This began to change first with the demonstration of associated protective HLA variants by means of large-scale candidate-gene association studies. However, the major role of the HLA region in the genetic architecture of PBC susceptibility became definitively clear after the first GWAS in PBC. On the basis of these data, it will be challenging to perform a deep, high-throughput analysis of this genetic region, although these efforts must consider that the extensive linkage disequilibrium and variability across
the HLA region makes a further resolution of these associations difficult. Moreover, because the HLA molecules are tightly linked with the maintaining (or breaking) of the immune system homeostasis, functional studies on new candidate HLA variants have to be carried out with the final goal of understanding PBC etiopathogenesis find more and developing novel disease-specific therapies. “
“With great interest ubiquitin-Proteasome pathway we appreciated the recent article in HEPATOLOGY by Iavarone et al.,1 who provided
indirect evidence for the efficacy of sorafenib in a multicenter field-practice study in Italy finding a median overall survival (OS) of 10.5 months compared with 10.7 months in the SHARP trial.2 In addition, the authors set out to determine the differences in OS concerning Barcelona Clinic Liver Cancer (BCLC) stage, observing a significantly higher survival rate in patients with BCLC-B compared with BCLC-C (26.0 versus 8.4 months, P < 0.001). They reproduced the data from the SHARP trial in terms of OS and adverse events. The most common adverse events in their study were fatigue, weight loss, hand-foot syndrome, and diarrhea. Interestingly, recent studies have indicated that adverse events
may be of prognostic and predictive importance in patients treated with sorafenib.3 Vincenzi et al.4 reported Paclitaxel nmr that early hand-foot reaction may be a positive predictive factor for response to sorafenib showing a prolongation of the time to progression (TTP) in patients with confirmed hand-foot syndrome.
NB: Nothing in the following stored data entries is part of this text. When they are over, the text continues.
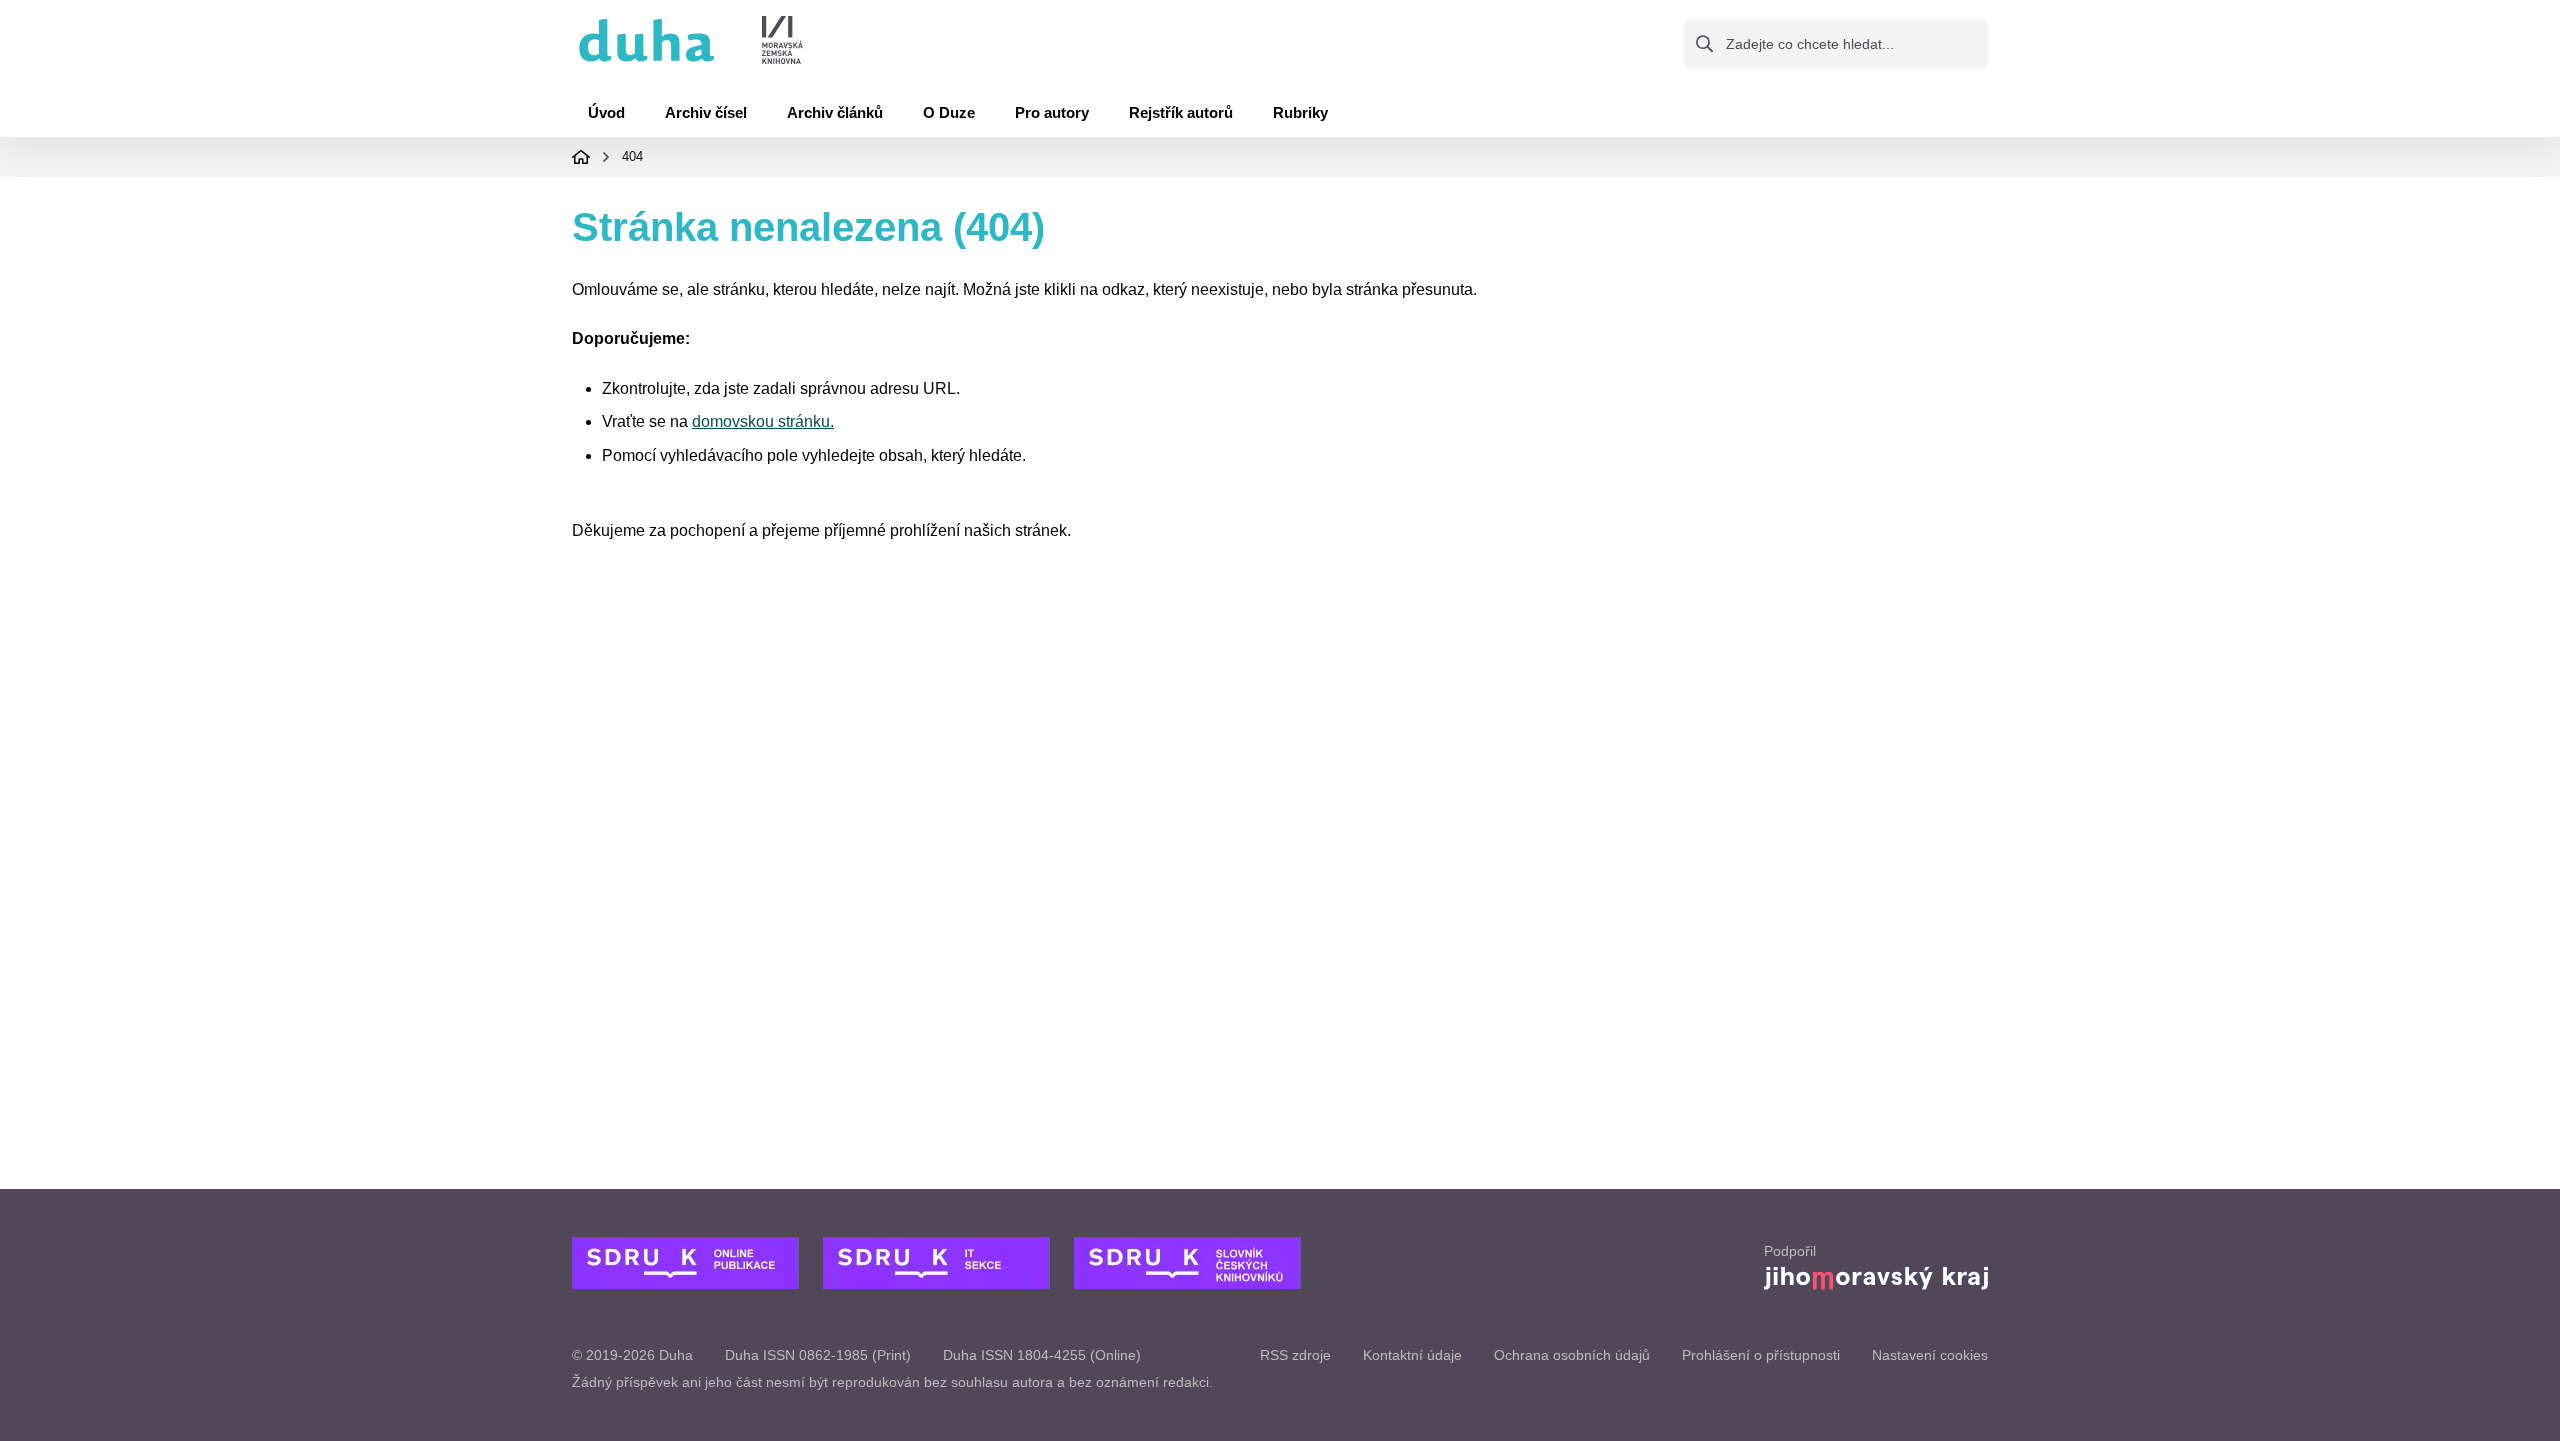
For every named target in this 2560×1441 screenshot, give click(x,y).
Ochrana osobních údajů (1572, 1355)
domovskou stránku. (763, 421)
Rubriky (1300, 112)
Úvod (606, 112)
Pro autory (1052, 112)
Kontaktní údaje (1412, 1355)
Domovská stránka (581, 157)
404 (632, 156)
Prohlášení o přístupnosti (1761, 1355)
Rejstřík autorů (1181, 112)
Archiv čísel (706, 112)
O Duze (949, 112)
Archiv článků (835, 112)
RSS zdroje (1295, 1355)
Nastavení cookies (1930, 1355)
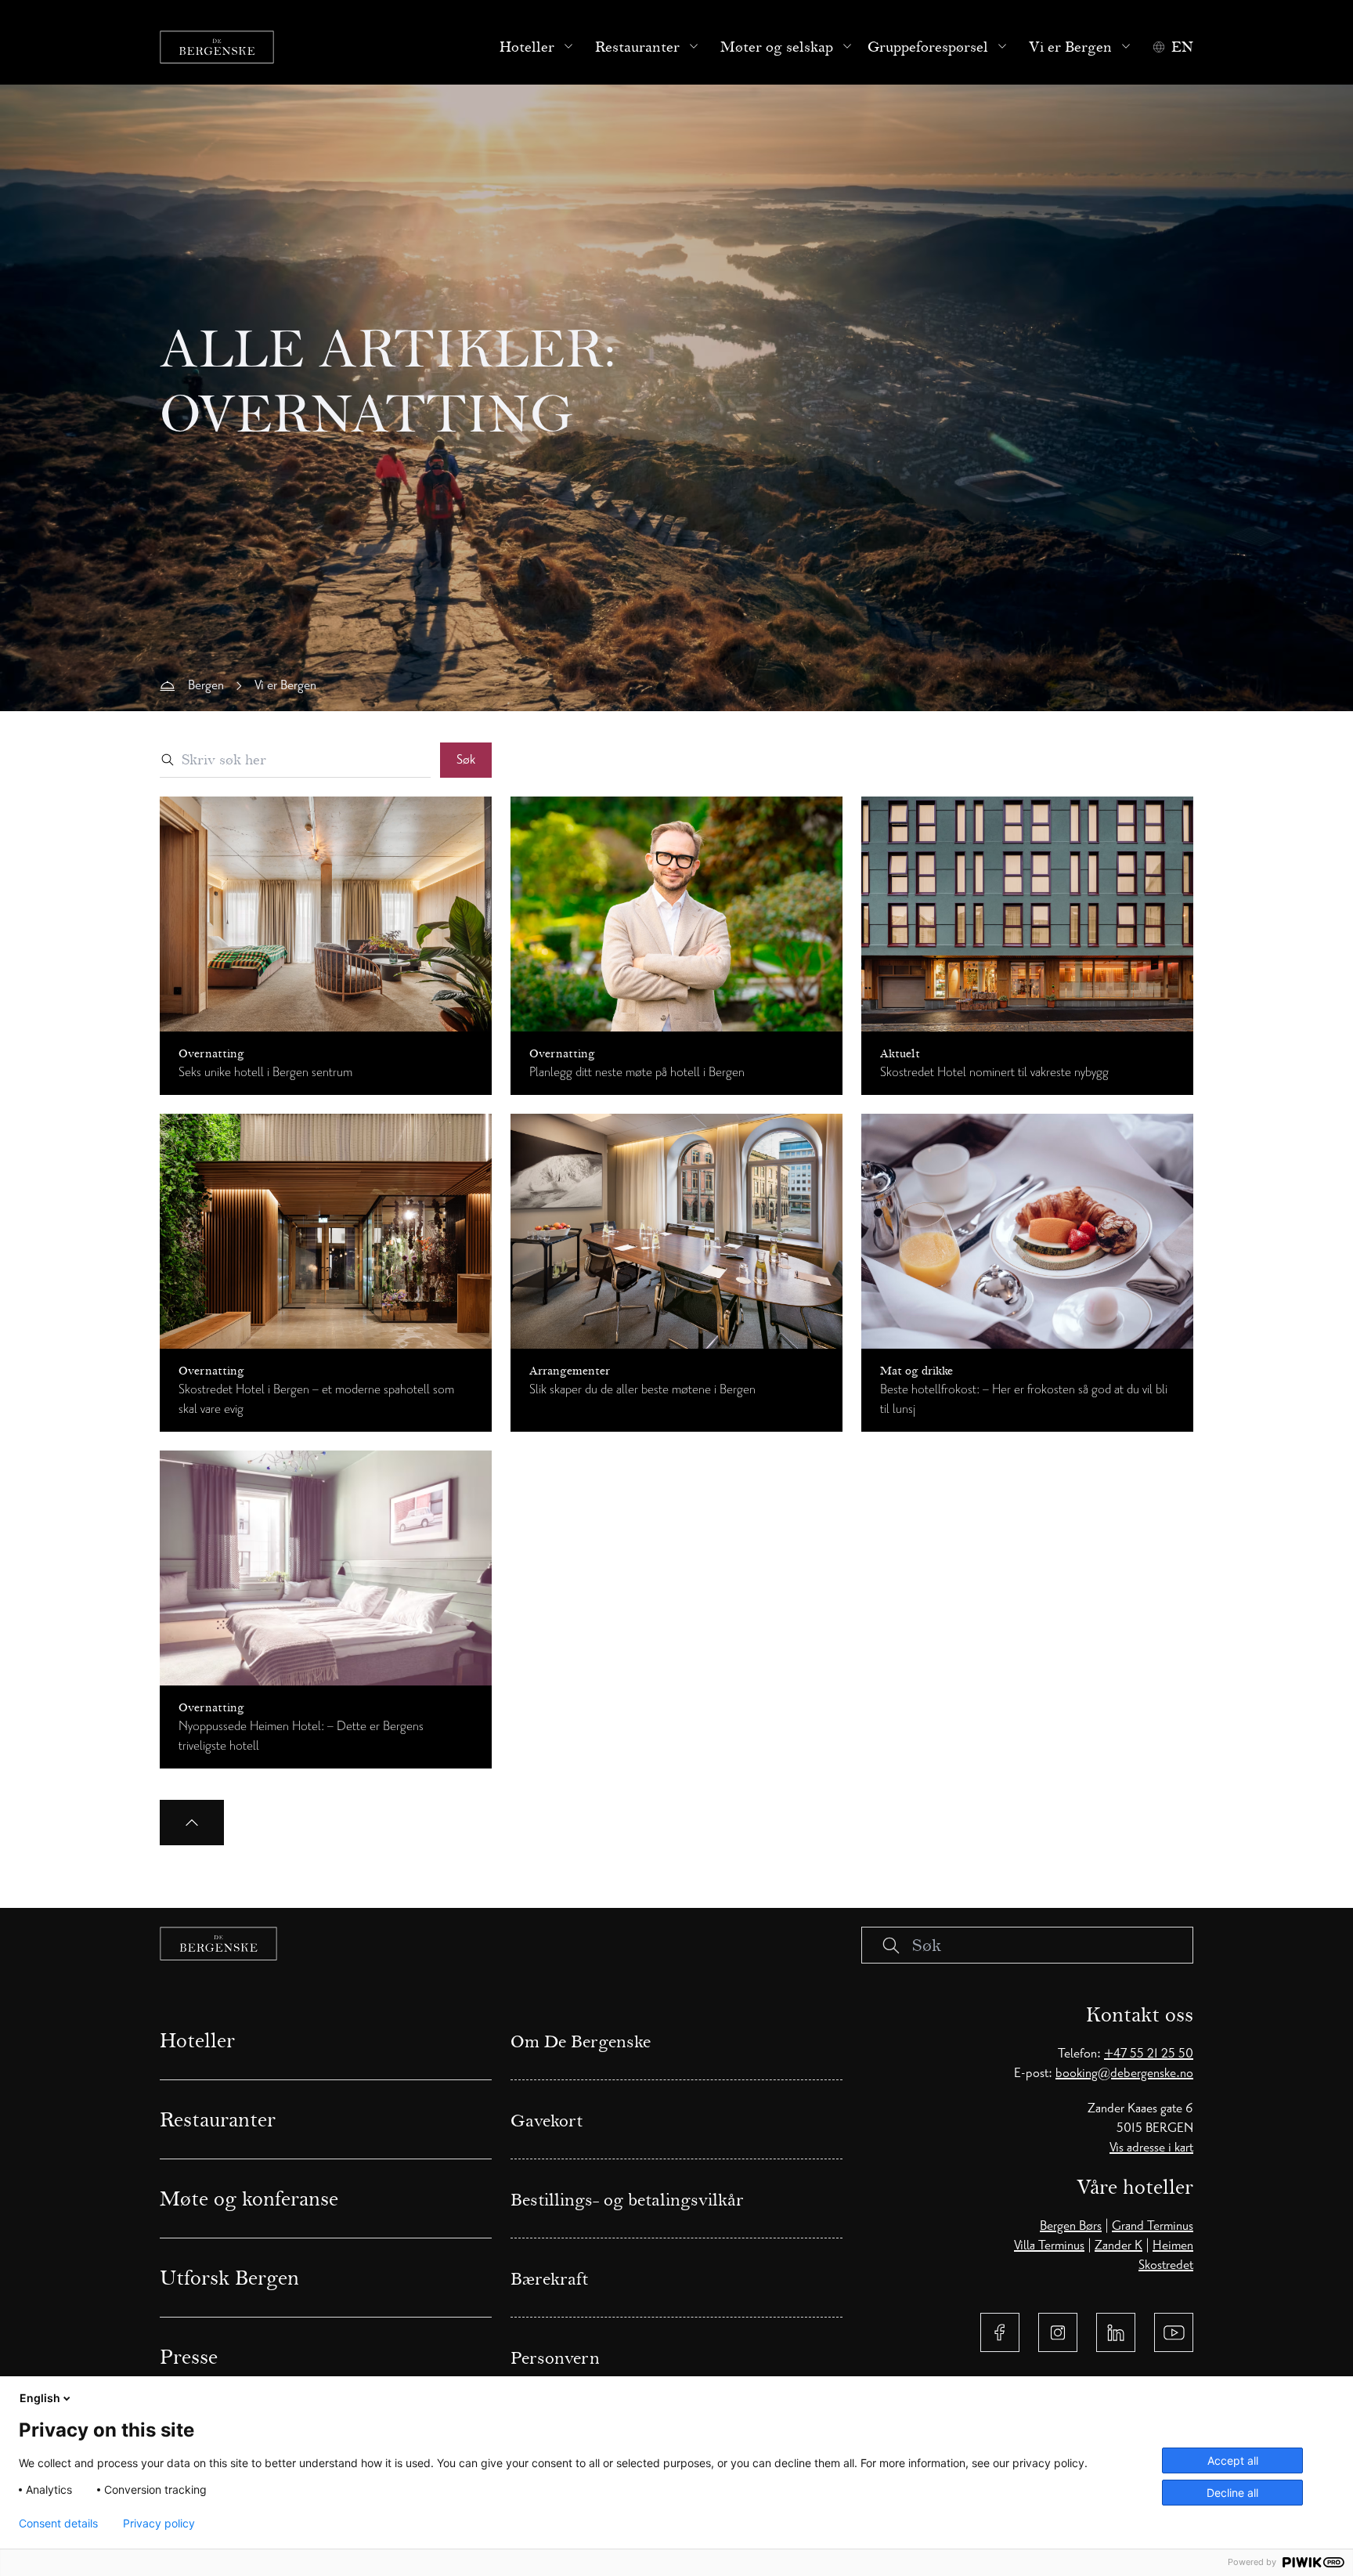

We retrospectively analyzed 112 patients with advanced hepatocellular carcinoma (HCC) treated with sorafenib with respect to OS, TTP, and prognostic importance of the most common adverse events. We found a median OS of 9.6 months and a median TTP of 3.9 months. The median duration of sorafenib treatment was 3 months and 75 patients (66.4%) reported adverse events. The most common ones were diarrhea in 36/112 patients (32.1%), hand-foot syndrome (15.2%), fatigue (13.4%), and loss of appetite (7.2%). Multivariate Cox regression models revealed BCLC stage as a negative independent prognostic factor (hazard ratio [HR]: 3.08; P = 0.001), while diarrhea was a positive independent prognostic factor (HR: 0.41; P = 0.001). Patients with diarrhea had a significantly longer median OS of 14.1 months as compared with 7.1 months in patients without diarrhea (P = 0.011; Fig. 1), while hand-foot syndrome was not associated with OS or TTP (P = 0.